That’s why, as uniform wholesalers we recognise how imperative it is that we uphold our ethical responsibility to address and eliminate this inequality and crime where it occurs.
According to international human rights group, Walk Free, modern slavery is defined as situations of exploitation in which a person cannot refuse or leave because of threats, violence, coercion, deception or abuse of power.
From forced labour to illegal overtime, wage theft and more, labour exploitation can occur frequently in the garment industry due to these supply chains often operating in locations where laws protecting workers’ human rights are non-existent or not enforced.
At Uniformity, we work proactively to identify, assess and address the risks of modern slavery practices in our operations. We do this by conducting supplier self-assessment questionaries to gauge their level of compliance and ensure they continually meet the in-depth set of criteria outlined in our Modern Slavery Statement (you can read that in full here).
But beyond this, it’s incredibly important to our business that each and every supplier we engage, demonstrates genuine commitment and meaningful action against modern slavery.
And so, when assessing supplier partnerships, both new and existing, we ask that they can talk to their modern slavery policy rather than merely providing it as a “tick-box” exercise in statutory compliance. We do not want to work with suppliers who only appear to be upholding strong ethical standards, but in reality, do not take any practical action to eradicate the underlying risk and exploitation in their own supply chains.
A clear indication as to whether a business is taking concrete action to combat modern slavery is their clear refusal to manufacture in any countries identified as high risk by Walk Free’s Global Slavery Index.

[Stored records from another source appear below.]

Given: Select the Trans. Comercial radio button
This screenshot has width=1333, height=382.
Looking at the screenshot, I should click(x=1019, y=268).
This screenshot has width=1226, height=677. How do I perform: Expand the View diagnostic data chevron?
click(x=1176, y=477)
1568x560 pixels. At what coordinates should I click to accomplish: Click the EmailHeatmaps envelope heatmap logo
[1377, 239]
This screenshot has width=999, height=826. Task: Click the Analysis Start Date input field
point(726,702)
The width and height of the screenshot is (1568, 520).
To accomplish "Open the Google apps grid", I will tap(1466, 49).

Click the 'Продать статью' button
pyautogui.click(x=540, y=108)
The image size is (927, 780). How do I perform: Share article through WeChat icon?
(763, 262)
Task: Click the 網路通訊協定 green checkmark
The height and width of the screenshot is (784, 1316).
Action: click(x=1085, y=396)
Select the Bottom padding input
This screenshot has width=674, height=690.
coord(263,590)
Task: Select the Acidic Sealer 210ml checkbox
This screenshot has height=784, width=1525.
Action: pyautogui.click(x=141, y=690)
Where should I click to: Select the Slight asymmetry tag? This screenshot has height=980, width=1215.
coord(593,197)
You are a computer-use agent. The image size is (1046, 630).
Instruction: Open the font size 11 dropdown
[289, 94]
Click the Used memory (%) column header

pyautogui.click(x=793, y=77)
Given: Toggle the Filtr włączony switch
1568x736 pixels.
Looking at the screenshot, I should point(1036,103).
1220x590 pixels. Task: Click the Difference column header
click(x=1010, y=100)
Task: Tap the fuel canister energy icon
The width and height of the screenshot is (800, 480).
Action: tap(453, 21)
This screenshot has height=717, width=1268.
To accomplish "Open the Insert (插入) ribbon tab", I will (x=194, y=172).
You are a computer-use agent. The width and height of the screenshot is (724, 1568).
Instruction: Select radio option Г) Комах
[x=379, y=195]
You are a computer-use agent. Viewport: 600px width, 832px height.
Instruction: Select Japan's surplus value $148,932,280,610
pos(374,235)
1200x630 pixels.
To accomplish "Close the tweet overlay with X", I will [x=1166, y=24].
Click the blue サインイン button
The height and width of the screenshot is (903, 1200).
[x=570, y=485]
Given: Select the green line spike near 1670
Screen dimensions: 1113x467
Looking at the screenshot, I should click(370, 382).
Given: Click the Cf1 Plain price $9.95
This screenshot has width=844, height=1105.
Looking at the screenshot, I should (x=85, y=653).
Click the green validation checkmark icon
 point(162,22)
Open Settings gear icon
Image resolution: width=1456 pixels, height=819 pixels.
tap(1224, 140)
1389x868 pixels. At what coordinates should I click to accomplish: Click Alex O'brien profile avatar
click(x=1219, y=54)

The Global Slavery Index is an internationally recognised source that examines not only locations where modern slavery is perpetrated, but also where those products of crime are then sold and consumed and subsequently, what further actions governments are taking to respond. It is an incredibly detailed data set that should be referenced and utilised by not only businesses, but consumers as well.
Despite the complexity of garment supply chains, as brands and individuals we all play a crucial role in advocating for the human rights of all workers and in turn helping end further examples of modern slavery.